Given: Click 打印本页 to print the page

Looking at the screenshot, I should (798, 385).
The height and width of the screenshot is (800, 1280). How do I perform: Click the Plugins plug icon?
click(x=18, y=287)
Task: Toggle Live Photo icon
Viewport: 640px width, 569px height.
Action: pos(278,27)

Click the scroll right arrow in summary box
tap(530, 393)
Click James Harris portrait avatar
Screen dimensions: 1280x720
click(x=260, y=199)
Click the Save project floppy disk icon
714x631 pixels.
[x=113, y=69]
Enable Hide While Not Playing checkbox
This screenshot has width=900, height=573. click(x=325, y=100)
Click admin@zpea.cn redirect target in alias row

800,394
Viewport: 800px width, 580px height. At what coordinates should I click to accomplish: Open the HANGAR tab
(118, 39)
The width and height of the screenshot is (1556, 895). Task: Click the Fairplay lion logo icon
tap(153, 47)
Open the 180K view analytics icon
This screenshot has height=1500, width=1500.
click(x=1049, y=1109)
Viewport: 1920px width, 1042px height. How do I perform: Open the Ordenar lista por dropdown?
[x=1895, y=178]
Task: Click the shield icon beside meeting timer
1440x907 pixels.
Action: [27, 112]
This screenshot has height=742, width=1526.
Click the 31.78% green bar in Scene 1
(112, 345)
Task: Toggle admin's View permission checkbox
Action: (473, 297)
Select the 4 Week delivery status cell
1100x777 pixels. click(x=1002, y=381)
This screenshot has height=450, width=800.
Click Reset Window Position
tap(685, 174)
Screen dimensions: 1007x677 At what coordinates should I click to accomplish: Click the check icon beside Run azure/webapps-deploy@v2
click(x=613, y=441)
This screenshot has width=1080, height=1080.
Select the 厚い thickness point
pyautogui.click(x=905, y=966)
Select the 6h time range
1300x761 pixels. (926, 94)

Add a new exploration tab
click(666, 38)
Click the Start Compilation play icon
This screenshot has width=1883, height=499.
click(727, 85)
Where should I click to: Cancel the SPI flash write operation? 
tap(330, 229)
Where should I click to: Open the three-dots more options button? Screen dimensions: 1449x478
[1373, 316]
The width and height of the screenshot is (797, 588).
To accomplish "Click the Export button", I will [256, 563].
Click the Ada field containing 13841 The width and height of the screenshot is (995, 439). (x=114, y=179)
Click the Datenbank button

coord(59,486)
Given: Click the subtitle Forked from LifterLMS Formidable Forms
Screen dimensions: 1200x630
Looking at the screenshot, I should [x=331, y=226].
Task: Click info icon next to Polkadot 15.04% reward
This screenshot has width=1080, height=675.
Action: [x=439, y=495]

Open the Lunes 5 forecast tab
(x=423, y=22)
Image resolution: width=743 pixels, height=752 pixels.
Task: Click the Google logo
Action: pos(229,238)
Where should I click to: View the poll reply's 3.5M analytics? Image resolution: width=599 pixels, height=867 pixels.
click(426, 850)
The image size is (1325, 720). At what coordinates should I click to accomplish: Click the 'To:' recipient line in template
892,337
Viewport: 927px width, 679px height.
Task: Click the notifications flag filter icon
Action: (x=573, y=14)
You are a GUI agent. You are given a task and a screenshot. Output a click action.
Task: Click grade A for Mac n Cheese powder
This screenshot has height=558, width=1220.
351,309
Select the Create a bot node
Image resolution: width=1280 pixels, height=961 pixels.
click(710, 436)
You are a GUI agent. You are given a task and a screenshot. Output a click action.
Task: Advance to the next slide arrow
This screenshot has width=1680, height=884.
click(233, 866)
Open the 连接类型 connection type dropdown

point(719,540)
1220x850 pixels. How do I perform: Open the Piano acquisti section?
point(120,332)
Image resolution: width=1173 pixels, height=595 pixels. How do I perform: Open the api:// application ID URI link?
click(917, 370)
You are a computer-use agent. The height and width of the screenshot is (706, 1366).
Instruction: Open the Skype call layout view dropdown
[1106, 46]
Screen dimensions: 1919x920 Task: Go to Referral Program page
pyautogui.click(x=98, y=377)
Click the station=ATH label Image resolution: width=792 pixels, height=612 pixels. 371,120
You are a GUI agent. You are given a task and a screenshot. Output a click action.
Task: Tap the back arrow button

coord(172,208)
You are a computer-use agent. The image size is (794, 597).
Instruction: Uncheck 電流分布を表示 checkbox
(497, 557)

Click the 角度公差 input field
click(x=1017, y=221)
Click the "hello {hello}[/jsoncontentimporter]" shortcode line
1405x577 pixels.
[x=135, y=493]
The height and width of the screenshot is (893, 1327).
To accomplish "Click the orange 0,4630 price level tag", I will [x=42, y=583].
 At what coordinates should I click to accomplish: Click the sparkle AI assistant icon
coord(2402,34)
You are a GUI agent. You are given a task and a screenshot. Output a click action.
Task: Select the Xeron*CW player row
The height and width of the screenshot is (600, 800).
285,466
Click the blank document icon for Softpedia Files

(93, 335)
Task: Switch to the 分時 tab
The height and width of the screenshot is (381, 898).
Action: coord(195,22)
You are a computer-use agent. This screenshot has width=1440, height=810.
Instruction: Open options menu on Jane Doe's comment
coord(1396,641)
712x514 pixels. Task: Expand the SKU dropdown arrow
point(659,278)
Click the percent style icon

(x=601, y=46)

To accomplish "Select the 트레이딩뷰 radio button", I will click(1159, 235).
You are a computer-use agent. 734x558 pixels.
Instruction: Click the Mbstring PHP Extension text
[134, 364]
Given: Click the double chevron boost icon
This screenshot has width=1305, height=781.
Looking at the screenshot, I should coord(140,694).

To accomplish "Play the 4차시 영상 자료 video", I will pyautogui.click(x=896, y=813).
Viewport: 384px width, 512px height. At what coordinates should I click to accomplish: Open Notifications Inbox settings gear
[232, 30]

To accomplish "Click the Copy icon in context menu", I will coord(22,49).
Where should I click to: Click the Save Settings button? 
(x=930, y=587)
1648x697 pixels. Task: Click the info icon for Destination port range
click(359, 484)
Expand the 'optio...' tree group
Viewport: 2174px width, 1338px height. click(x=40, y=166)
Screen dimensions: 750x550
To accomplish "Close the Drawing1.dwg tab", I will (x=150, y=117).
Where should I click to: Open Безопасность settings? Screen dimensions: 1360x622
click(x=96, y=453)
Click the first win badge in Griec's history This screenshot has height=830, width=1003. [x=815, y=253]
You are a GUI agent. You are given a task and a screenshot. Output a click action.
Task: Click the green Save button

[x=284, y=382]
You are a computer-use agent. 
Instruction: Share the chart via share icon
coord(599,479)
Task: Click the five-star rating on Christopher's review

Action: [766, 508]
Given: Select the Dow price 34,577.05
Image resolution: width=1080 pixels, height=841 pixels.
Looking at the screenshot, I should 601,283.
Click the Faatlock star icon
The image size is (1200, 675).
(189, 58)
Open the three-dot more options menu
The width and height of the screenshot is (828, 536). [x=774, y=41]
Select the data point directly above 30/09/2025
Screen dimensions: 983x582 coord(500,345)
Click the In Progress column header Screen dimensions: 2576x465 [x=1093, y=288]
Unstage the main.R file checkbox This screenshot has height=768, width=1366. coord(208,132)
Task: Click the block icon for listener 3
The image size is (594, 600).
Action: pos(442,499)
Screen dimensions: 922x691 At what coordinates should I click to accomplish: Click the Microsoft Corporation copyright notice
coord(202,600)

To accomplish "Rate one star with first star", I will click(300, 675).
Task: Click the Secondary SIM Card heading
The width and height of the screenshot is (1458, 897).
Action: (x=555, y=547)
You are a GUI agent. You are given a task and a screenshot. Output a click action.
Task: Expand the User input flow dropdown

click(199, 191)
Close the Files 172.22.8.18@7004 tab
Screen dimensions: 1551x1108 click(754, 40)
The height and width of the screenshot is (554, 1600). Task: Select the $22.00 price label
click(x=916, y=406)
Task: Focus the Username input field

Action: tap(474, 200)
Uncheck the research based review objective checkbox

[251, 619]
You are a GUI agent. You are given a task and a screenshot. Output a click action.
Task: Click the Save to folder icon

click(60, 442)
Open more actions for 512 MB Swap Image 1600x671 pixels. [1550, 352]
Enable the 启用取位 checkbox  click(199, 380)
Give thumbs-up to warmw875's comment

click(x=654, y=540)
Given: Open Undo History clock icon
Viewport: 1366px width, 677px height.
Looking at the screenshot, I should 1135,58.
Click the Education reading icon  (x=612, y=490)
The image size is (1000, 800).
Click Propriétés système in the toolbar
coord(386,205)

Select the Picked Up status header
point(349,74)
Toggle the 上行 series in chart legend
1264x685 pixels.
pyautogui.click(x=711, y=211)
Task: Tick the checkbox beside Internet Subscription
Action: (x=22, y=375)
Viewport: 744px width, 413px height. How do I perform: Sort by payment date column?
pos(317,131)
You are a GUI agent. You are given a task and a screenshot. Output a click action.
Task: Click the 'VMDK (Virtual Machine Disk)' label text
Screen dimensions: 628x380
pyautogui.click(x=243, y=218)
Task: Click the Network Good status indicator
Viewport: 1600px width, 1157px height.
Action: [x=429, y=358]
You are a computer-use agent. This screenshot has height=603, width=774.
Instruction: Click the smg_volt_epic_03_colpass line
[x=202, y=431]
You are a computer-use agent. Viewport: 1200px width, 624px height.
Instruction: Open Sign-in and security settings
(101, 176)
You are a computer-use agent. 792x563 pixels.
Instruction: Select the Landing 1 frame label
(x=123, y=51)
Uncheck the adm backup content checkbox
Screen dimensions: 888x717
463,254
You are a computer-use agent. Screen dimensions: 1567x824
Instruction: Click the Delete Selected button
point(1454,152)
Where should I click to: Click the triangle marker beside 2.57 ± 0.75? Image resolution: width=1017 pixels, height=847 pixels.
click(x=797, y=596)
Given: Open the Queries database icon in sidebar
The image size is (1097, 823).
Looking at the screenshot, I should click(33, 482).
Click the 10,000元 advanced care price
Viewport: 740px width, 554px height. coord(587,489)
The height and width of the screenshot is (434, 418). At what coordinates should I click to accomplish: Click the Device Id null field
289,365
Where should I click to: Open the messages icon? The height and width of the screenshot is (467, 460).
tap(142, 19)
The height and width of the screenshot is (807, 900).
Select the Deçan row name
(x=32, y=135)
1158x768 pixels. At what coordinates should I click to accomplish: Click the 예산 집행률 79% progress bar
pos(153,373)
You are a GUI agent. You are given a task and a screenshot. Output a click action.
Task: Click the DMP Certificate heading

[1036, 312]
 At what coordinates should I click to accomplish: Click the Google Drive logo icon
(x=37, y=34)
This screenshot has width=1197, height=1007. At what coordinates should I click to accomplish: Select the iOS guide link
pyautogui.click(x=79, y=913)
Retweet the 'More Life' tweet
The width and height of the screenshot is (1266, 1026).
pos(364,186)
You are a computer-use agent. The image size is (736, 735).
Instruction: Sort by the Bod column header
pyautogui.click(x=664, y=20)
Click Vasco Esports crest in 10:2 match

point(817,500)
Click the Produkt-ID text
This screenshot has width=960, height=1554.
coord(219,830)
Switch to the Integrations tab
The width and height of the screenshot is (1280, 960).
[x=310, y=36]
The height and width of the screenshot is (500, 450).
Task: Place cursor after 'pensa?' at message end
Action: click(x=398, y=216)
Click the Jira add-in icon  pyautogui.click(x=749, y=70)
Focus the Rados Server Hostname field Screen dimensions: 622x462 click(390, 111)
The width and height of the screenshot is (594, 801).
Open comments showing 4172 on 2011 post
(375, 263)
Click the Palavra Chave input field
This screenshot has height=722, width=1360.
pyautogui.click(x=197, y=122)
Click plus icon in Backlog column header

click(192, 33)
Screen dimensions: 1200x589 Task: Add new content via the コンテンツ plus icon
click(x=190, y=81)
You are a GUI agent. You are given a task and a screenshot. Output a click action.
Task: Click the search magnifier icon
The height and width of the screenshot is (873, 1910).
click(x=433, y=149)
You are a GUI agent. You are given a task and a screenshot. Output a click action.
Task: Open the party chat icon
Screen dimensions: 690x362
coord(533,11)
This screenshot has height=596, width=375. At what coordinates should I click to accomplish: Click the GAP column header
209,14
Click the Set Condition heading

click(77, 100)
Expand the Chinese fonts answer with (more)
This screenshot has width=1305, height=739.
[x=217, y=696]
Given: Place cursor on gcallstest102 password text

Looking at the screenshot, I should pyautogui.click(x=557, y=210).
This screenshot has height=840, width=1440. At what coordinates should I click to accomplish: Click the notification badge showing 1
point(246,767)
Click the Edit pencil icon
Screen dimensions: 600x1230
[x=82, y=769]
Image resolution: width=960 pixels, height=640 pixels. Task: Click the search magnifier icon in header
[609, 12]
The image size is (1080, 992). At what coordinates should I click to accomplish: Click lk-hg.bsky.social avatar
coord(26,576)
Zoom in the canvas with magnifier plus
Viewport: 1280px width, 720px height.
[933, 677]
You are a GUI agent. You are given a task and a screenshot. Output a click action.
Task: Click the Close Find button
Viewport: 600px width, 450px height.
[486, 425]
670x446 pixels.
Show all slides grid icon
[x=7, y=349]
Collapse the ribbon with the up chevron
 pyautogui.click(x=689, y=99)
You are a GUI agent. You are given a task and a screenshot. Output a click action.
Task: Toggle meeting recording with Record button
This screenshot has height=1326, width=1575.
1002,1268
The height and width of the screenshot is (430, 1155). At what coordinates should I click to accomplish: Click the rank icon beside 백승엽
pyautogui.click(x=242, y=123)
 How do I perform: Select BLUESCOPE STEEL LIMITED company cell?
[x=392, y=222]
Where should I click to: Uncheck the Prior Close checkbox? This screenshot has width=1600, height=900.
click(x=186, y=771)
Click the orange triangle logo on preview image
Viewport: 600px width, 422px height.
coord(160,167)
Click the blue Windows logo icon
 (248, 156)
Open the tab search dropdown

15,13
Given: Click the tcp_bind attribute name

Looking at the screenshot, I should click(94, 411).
::::::::::
Your instructions:
Search the listing for "meeting" and copy each line holding it.

Answer below:
Task: Click the shield icon beside meeting timer
Task: Toggle meeting recording with Record button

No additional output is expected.